Despite the growing need for global health programs like PEPFAR to combat the global AIDS crisis, President Trump's proposed budget cuts will reduce the impact PEPFAR can make. to U.S. bilateral HIV/AIDS programs, with an additional $225 million cut for the Global Fund. As Congress continues to debate the 2018 budget, advocates including President George W. Bush have voiced strong support for PEPFAR’s work, and the need to continue funding the HIV/AIDS response.
A report by the ONE Campaign, a nonprofit focused on poverty and preventable diseases, indicates that President Trump’s budget would rollback progress on HIV/AIDS, “[leading] to the first global increase in new HIV infections since 1995.” In addition, the Kaiser Family Foundation found that 800,000 fewer people would be placed on treatment in the first year of the new strategy, with 2.7 million fewer by 2020. Another study estimates that 26 million additional AIDS infections and 4 million more preventable deaths will occur over the next 15 years, given the projected decrease in U.S. funding. The SAIS Human Right's Clinic also found these projections echoed on the ground in Uganda, with many organizations arguing that a decrease in funding would essentially offer a death sentence to many in need of services provided by international programs.

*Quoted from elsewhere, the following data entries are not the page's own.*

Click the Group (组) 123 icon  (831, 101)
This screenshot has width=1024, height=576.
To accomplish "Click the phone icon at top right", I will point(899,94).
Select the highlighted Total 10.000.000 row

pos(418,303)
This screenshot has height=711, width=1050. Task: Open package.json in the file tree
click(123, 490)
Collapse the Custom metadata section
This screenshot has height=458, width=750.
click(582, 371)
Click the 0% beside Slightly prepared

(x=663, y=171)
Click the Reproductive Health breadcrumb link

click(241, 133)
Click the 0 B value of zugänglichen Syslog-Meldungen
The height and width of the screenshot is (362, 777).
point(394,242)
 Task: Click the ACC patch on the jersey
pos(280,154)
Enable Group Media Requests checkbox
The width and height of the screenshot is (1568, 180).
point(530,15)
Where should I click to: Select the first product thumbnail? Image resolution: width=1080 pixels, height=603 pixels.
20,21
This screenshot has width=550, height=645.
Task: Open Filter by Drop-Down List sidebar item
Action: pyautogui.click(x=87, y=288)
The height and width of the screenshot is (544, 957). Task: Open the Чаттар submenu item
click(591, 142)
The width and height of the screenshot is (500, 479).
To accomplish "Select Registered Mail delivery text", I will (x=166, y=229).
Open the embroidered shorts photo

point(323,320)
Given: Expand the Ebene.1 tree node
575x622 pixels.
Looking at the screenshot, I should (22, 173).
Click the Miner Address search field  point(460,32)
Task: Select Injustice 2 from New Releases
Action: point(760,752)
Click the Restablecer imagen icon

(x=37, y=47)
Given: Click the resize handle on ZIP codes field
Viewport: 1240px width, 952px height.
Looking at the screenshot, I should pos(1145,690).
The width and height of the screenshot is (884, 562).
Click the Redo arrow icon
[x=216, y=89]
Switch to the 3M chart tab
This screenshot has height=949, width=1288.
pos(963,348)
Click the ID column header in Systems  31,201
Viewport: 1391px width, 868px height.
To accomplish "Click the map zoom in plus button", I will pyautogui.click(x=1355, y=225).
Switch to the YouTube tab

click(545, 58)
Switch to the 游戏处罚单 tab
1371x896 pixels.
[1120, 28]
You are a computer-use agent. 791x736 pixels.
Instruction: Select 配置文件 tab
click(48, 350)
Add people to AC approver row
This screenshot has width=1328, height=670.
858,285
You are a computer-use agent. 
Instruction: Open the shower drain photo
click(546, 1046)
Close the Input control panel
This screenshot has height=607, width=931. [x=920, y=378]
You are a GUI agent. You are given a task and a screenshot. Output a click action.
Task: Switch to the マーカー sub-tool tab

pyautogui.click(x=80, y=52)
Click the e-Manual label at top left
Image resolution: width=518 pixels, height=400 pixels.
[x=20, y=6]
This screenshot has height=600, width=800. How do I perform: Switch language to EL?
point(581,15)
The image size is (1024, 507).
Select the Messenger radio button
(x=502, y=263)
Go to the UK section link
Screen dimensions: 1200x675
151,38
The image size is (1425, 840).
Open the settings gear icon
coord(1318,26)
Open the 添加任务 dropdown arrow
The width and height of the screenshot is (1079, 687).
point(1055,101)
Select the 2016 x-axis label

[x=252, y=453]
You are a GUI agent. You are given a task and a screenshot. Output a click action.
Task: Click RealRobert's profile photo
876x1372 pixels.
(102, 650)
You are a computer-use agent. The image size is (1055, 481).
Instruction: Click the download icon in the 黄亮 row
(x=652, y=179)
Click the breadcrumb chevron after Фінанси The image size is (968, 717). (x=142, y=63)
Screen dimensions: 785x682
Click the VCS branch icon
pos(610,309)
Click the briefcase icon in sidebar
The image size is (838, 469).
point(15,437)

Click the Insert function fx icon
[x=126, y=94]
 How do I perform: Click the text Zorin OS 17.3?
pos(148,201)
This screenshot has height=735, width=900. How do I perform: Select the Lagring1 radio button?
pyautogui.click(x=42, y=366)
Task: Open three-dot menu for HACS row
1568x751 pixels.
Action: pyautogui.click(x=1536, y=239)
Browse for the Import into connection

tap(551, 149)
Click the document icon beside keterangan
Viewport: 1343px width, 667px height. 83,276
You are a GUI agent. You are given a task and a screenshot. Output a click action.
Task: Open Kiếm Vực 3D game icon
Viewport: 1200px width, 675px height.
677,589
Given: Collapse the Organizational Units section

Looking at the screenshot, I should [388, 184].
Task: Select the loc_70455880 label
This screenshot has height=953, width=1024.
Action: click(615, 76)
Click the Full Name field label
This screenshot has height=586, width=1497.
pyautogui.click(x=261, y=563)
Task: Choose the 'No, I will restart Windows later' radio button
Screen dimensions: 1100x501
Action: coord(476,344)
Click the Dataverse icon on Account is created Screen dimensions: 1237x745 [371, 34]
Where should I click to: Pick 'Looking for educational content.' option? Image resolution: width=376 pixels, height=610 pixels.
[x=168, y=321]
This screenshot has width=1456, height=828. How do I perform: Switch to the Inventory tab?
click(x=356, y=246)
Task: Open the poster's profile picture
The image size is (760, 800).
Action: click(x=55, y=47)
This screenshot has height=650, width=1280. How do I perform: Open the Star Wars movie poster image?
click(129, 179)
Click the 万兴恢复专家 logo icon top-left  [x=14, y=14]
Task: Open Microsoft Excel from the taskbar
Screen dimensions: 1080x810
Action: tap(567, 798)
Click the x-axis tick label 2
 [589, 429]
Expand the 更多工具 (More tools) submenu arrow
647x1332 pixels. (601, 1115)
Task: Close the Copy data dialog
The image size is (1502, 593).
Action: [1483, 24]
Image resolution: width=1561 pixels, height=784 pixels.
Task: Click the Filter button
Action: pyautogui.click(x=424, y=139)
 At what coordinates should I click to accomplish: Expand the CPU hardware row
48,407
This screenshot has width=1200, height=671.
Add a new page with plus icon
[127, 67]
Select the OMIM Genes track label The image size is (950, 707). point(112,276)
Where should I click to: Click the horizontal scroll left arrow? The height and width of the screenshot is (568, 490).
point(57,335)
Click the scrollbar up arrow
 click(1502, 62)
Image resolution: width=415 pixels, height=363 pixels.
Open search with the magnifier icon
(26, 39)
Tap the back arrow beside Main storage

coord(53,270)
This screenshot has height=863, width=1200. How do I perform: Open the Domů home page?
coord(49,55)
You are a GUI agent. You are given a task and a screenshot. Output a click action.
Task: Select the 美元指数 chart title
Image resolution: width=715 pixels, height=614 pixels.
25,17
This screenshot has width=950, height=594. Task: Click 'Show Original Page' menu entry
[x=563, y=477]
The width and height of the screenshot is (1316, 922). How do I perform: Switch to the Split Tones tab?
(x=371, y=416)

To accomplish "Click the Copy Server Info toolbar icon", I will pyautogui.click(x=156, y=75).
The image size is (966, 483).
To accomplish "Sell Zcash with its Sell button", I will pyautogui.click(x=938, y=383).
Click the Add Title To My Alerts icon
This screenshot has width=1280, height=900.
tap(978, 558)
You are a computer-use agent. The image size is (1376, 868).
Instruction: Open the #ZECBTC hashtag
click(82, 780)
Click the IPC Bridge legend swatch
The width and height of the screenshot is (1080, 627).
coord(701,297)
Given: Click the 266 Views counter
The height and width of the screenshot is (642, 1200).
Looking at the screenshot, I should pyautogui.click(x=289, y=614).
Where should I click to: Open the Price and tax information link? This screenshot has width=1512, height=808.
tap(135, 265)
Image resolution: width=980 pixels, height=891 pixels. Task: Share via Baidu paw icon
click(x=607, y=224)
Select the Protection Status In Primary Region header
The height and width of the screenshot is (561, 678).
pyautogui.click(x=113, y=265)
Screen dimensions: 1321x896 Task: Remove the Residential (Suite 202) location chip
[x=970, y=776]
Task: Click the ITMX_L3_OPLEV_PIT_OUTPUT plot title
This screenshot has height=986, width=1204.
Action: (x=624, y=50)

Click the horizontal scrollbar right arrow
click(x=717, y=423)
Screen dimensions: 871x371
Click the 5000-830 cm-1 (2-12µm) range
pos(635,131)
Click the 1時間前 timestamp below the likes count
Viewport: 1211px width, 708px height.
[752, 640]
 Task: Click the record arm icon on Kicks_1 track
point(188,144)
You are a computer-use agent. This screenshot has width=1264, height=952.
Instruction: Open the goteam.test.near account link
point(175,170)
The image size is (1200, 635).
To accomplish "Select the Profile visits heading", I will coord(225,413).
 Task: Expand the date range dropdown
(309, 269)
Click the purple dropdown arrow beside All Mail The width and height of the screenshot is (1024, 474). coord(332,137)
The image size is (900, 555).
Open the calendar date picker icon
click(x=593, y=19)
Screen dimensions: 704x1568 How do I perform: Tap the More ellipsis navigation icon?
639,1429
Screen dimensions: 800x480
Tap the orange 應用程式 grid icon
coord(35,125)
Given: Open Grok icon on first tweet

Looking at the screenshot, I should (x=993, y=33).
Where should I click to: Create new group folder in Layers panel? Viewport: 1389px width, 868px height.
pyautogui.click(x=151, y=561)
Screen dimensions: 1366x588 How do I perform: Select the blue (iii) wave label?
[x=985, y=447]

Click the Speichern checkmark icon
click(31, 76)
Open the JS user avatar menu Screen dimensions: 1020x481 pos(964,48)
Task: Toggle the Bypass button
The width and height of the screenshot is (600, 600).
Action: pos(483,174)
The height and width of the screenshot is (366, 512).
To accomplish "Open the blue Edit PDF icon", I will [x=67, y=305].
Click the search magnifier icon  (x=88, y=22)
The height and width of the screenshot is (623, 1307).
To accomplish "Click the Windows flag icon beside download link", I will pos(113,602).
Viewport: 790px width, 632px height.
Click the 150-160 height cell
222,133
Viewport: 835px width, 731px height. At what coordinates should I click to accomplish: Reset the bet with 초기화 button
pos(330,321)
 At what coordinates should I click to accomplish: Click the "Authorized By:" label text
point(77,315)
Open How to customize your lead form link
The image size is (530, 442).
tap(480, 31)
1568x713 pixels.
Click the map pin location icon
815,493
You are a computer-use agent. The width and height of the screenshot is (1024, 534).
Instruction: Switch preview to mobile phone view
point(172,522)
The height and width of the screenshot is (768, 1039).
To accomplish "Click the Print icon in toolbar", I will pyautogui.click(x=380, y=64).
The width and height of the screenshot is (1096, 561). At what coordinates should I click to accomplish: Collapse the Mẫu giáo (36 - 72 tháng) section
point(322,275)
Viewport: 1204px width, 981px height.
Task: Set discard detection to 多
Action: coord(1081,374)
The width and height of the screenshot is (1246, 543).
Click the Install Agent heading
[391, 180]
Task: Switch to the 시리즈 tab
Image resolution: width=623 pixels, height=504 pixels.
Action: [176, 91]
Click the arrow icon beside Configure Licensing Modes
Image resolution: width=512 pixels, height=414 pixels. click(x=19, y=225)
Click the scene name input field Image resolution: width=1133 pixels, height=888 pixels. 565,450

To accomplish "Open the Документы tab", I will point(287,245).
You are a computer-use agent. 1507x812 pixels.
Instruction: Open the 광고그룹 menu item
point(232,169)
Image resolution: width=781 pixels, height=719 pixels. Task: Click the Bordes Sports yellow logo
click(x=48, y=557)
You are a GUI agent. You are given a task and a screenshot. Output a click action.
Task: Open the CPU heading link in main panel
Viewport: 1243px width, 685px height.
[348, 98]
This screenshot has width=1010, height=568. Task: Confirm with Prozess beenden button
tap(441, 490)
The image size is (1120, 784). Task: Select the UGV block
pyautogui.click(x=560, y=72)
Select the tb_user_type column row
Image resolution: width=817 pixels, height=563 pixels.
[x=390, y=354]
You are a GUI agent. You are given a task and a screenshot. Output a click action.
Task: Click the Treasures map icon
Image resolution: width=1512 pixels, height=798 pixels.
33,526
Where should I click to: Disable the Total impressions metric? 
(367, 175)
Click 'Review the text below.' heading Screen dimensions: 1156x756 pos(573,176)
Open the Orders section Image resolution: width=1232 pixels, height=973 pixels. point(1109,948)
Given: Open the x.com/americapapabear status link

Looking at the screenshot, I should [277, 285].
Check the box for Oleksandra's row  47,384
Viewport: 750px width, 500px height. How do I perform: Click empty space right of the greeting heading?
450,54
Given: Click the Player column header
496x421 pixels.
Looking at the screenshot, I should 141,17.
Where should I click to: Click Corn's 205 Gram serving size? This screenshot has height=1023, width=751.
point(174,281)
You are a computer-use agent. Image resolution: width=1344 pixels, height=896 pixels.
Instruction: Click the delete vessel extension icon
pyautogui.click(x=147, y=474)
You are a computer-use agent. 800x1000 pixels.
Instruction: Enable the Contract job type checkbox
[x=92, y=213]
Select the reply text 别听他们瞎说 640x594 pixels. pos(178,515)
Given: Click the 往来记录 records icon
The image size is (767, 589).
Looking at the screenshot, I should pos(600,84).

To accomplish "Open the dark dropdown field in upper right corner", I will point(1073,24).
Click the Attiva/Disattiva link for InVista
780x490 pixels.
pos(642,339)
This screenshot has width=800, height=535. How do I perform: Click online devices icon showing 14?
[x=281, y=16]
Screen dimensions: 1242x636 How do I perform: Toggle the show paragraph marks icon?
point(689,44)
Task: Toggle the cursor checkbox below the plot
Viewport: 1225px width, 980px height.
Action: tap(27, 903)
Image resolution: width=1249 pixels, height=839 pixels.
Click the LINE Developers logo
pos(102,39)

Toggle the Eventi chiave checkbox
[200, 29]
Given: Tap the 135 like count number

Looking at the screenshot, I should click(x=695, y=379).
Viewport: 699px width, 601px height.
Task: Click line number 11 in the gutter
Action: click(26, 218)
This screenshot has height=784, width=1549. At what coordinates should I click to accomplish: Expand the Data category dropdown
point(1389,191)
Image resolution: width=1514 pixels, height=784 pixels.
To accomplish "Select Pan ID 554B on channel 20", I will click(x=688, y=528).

Looking further into the country-specific impact of the budget cuts, PEPFAR funding will be fully eliminated to seven countries including Brazil, Djibouti, Liberia, Mali, Nepal, Senegal, and Sierra Leone. Funding will be reduced in 17 additional countries, as the Department of State’s new Epidemic Control Strategy prioritizes resources for 13 “priority countries,” including Uganda, as well as Kenya, Zambia, Malawi, Lesotho, Cote d’Ivoire, Botswana, Namibia, Swaziland, Haiti and Rwanda. The Department’s new Epidemic Control Strategy is aimed at strengthening cooperation within these high-priority areas, in areas related to HIV testing and treatment, prevention programs for young women and men, and renewed engagement with faith-based organizations and the private sector. Resources will be concentrated on scaling-up successful programs such as DREAMS, and VMMC.
It is difficult to overstate the impact that programs like PEPFAR have had on the fight against HIV/AIDS across the world. U.S. leadership in global health has become a cornerstone of American foreign policy, and a key component of American soft power. Addressing the HIV/AIDS epidemic has not only been a humanitarian success for the U.S., but has also bolstered strategic objectives by reducing the destabilizing effects of the epidemic on U.S. allies. However, the more that an “America First” philosophy comes to define U.S. foreign policy, the less likely it is that successful PEPFAR programs will be maintained in the long-term. In fact, the administration's 2019 budget demonstrates even deeper cuts to global health funding, despite the U.S. committing to the goals of diagnosing and treating 90% of people with HIV, and reducing the number of annual new infections to 500,000 by 2010. Despite a momentary reprieve for “high-priority” countries such as Uganda, it is unclear for how much longer the U.S. will continue to serve as an international leader in global health.